Avant même que le secteur ne commence à digérer ce changement structurel, un deuxième bouleversement, encore plus radical, s’annonce déjà sous l’impulsion des plateformes chinoises de vente en ligne Shein et Temu. Et cette fois-ci, il ne s’agit pas seulement d’un nouveau mode de distribution, mais de modèles d’affaires totalement nouveaux et d’une bataille extrêmement intense autour des prix. Si extrême que même les vendeurs de vêtements et leurs associations professionnelles, habituellement sceptiques envers la réglementation, lancent des appels pressants aux pouvoirs politiques par crainte pour leurs parts de marché et même pour leur survie.

Laisser-faire, bref répit ou véritable prise en main?

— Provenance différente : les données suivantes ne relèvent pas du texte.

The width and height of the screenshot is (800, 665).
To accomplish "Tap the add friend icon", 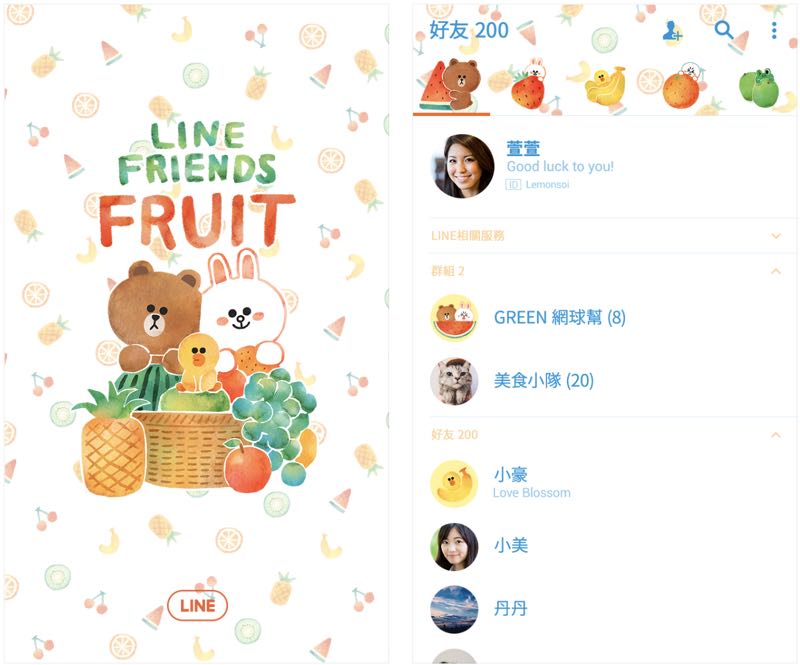I will 672,31.
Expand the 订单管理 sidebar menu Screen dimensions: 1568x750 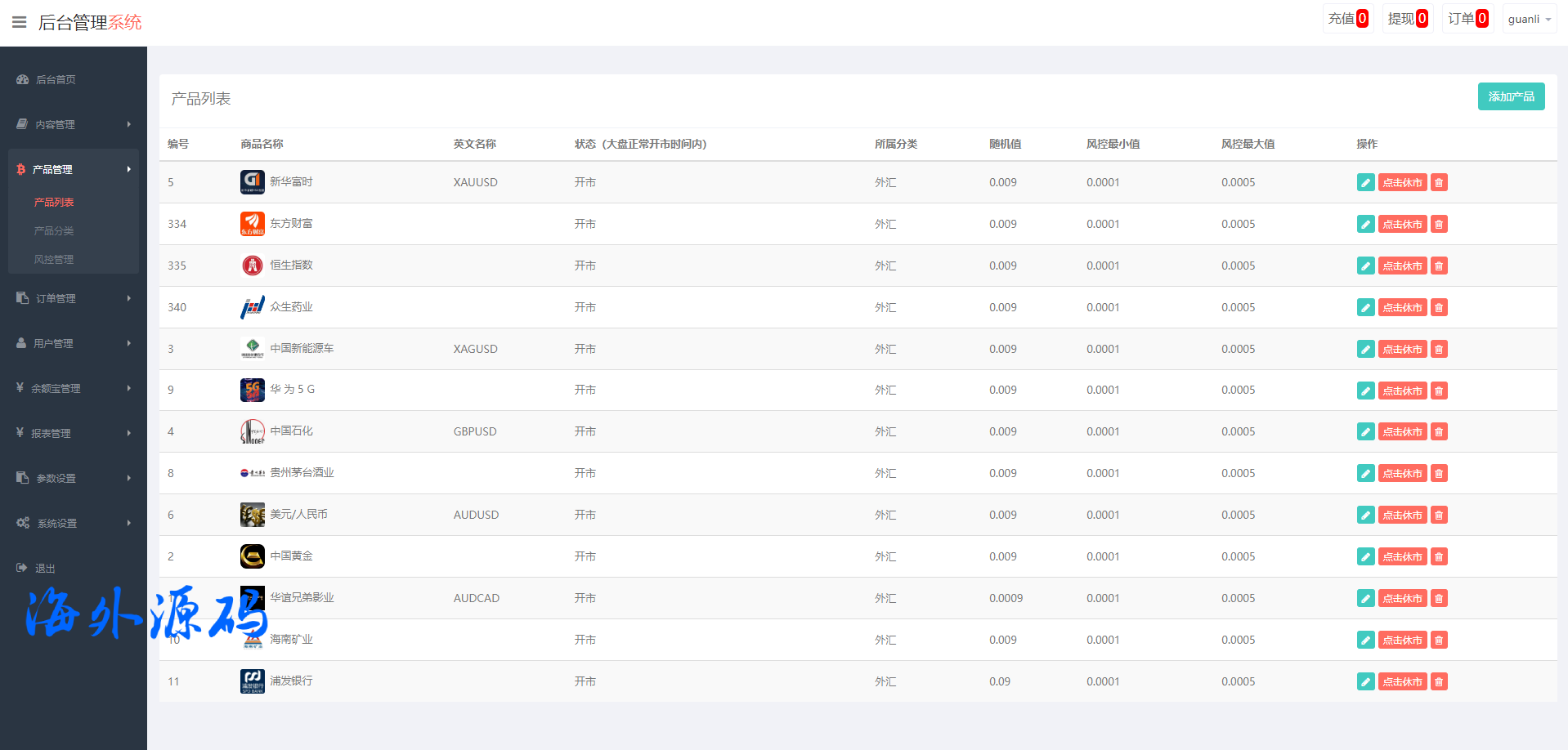(74, 298)
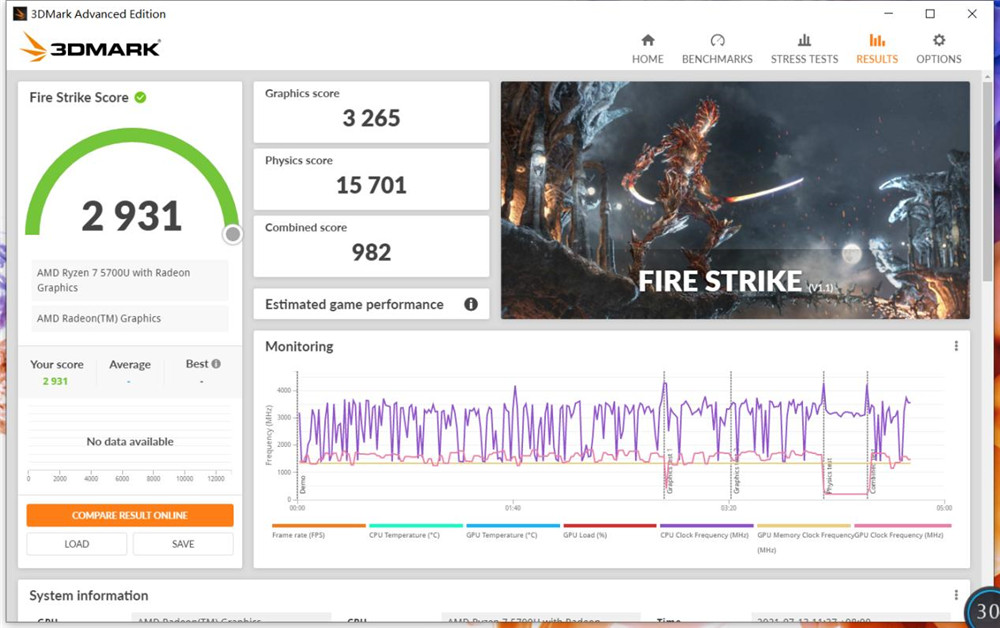Open the Monitoring panel three-dot menu
The width and height of the screenshot is (1000, 628).
click(x=956, y=346)
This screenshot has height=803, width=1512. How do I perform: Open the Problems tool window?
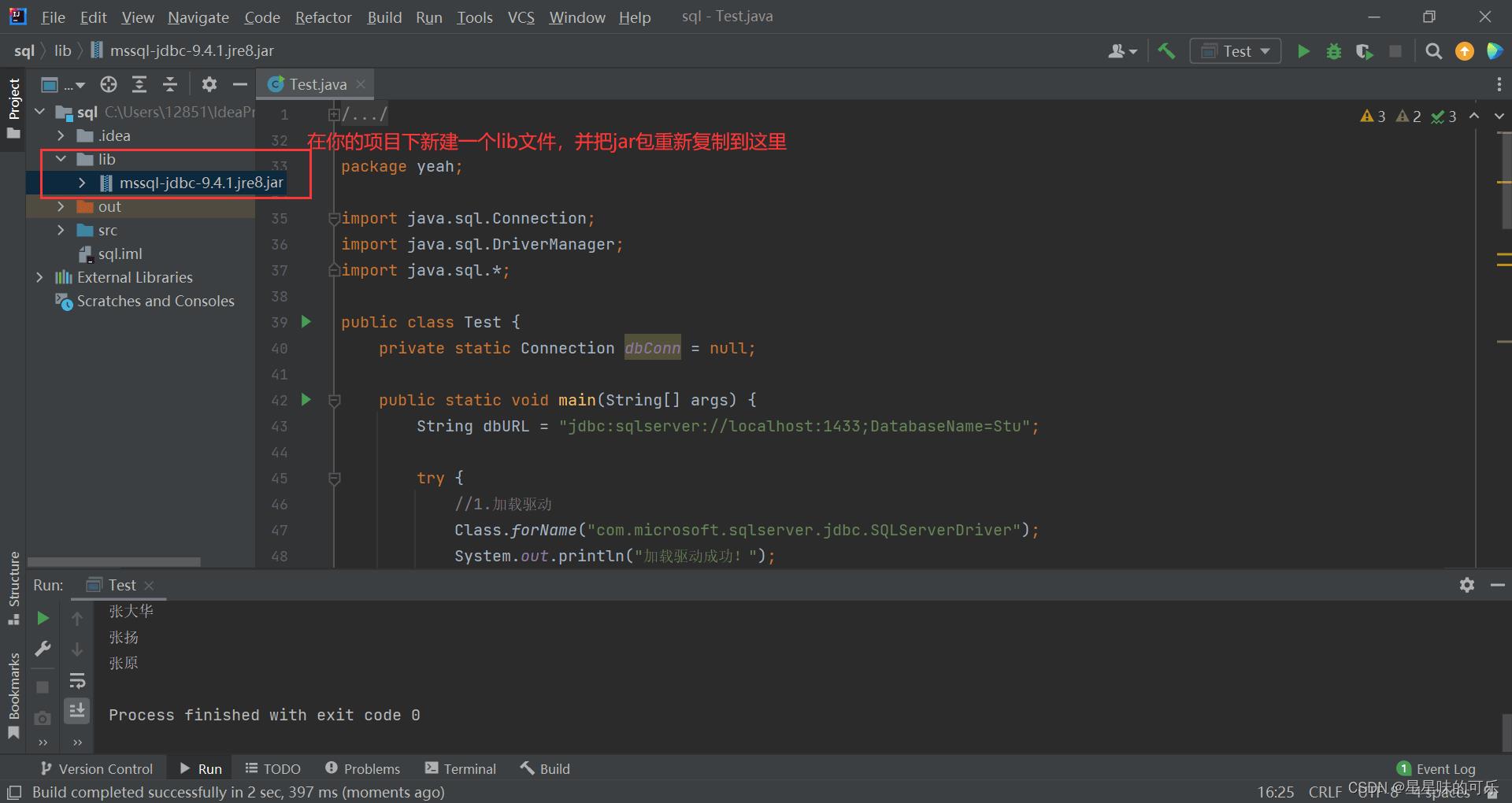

Au fond, les autorités ont désormais trois options. La première, la pire, serait de continuer nonchalamment avec le laisser-faire actuellement en vigueur. Hormis quelques initiatives volontaires peu ambitieuses, le marché des biens de consommation est en roue libre depuis plusieurs dizaines d’années. Alors même que l’UE met en place les premières lois pour lutter contre les principaux problèmes du secteur, le Conseil fédéral continue d’attendre sans bouger. Si ce cap est maintenu, la consommation de vêtements «jetables» devrait continuer à augmenter et la baisse des prix et de la valeur ajoutée devrait encore s’accélérer. Et cette tendance devrait faire de nouvelles victimes parmi les vendeurs établis.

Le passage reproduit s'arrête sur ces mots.